图3为本发明实施例1中式I所示化合物的二甲磺酸盐的红外谱图。
图4为本发明实施例1中式I所示化合物的二甲磺酸盐的紫外光谱图。
图5为二甲磺酸赖右苯丙胺样品的高效液相色谱图。
图6为本发明式I所示化合物的高效液相色谱图。
具体实施方式
本发明所用原料与设备均为已知产品,通过购买市售产品所得。本说明书中室温表示为25-35℃。
实施例1、本发明化合物的制备
称取23.07g右旋苯丙胺硫酸盐、45.54g BOC-D-Lys(BOC)-OH、28.76g EDCI和8.51g HOBT,加入125ml二氯甲烷和75ml DMF搅拌均匀。滴加50.58g NMM,滴加完毕后,室温下搅拌反应4h得反应液。反应液用水、PH值为3-4的盐酸溶液和饱和氯化钠水溶液分别洗涤一次,有机相用无水硫酸钠搅拌干燥;抽滤后减压浓缩得浅黄色固体。该固体加入200ml四氢呋喃,60℃搅拌溶解后,再加入48.10g甲磺酸,保持在60℃搅拌反应6h;反应液减压浓缩除去四氢呋喃后,固体加水溶解,溶解后用二氯甲烷洗涤,静置分液,水层用氢氧化钠水溶液调节pH至14后用二氯甲烷萃取,静置分液,有机层用无水硫酸钠干燥后抽滤,滤液室温下自然挥发析出白色固体,抽滤,滤饼于45±5℃下减压干燥后即得5.19g杂质,收率为18.19%,含量为98.0%。制得的产物的核磁共振氢谱图、核磁共振碳谱图、红外谱图和紫外光谱图如图1~4所示,可确定本发明式I化合物成功合成。
实施例2、本发明化合物的制备
称取36.80g右旋苯丙胺硫酸盐、55.20g BOC-D-Lys(BOC)-OH、39.24g EDCI和15.10g HOBT,加入200ml三氯甲烷和120ml DMF,室温搅拌。滴加80.25g NMM,滴加完毕后,室温下搅拌反应4h得反应液。

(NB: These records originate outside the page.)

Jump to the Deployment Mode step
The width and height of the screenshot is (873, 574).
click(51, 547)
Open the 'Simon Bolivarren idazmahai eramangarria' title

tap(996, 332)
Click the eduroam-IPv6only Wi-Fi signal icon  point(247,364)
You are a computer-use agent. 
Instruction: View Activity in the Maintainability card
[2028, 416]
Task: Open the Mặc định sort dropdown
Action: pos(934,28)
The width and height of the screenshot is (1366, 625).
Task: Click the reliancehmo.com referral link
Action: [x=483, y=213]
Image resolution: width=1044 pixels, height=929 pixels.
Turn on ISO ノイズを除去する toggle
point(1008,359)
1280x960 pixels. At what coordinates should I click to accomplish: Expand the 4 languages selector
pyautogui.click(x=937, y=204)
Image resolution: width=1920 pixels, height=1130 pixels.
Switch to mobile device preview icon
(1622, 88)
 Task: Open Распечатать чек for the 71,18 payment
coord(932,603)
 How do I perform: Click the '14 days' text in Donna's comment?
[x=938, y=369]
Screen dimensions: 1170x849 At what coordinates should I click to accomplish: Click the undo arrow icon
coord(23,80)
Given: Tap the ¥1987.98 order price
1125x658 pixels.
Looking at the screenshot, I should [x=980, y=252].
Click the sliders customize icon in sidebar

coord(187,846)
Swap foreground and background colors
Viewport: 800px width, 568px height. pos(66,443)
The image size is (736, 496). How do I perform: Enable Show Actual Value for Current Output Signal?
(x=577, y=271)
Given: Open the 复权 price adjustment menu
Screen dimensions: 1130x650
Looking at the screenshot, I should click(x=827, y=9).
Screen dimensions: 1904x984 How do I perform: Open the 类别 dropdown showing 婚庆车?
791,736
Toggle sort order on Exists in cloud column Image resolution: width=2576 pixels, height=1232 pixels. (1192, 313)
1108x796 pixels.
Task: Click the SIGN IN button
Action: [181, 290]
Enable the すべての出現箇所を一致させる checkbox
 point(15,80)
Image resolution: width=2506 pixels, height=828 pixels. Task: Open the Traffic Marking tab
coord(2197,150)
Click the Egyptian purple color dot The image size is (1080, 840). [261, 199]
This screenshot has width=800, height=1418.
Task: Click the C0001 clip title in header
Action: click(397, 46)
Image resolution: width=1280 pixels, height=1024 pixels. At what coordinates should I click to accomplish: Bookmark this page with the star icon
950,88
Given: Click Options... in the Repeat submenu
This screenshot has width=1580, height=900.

反应液用水、PH值为3-4的盐酸溶液和饱和氯化钠水溶液分别洗涤一次,有机相用无水硫酸钠搅拌干燥;抽滤后减压浓缩得浅黄色固体。该固体加入400ml四氢呋喃,60℃搅拌溶解后,再加入76.56g甲磺酸,保持在60℃搅拌反应6h;反应液减压浓缩除去四氢呋喃后,固体加水溶解,溶解后用二氯甲烷洗涤,静置分液,水层用氢氧化钠水溶液调节pH至13后用二氯甲烷萃取,静置分液,有机层用无水硫酸钠干燥后抽滤,滤液室温下自然挥发析出白色固体,抽滤,滤饼于45±5℃下减压干燥后即得8.21g杂质;收率为18.04%,含量为98.3%。
实施例3、本发明化合物的制备
称取30.20g右旋苯丙胺硫酸盐、49.25g BOC-D-Lys(BOC)-OH、40.00g DCC和11.12g HOBT,加入300ml甲苯,室温搅拌。滴加65.10g NMM,滴加完毕后,室温下搅拌反应4h得反应液。反应液用水、PH值为3-4的盐酸溶液和饱和氯化钠水溶液分别洗涤一次,有机相用无水硫酸钠搅拌干燥;抽滤后减压浓缩得浅黄色固体。该固体加入300ml四氢呋喃,60℃搅拌溶解后,再加入63.98g甲磺酸,保持在60℃搅拌反应6h;反应液减压浓缩除去四氢呋喃后,固体加水溶解,溶解后用二氯甲烷洗涤,静置分液,水层用氢氧化钠水溶液调节pH至12后用二氯甲烷萃取,静置分液,有机层用无水硫酸钠干燥后抽滤,滤液室温下自然挥发析出白色固体,抽滤,滤饼于45±5℃下减压干燥后即得6.77g杂质,收率为18.13%,含量为98.1%。
实施例4、本发明化合物的来源
二甲磺酸赖右苯丙胺原料药的合成路线如下:
由于起始物料BOC-L-Lys(BOC)-OH(SM-2)中存在手性异构体BOC-D-Lys(BOC)-OH(R-2,6-二叔丁氧羰基氨基己酸)杂质,因此,本发明杂质即在制备路线中,中间体3(LDAA-3)与SM-2反应时,同时与其手性异构体BOC-D-Lys(BOC)-OH反应产生的衍生杂质。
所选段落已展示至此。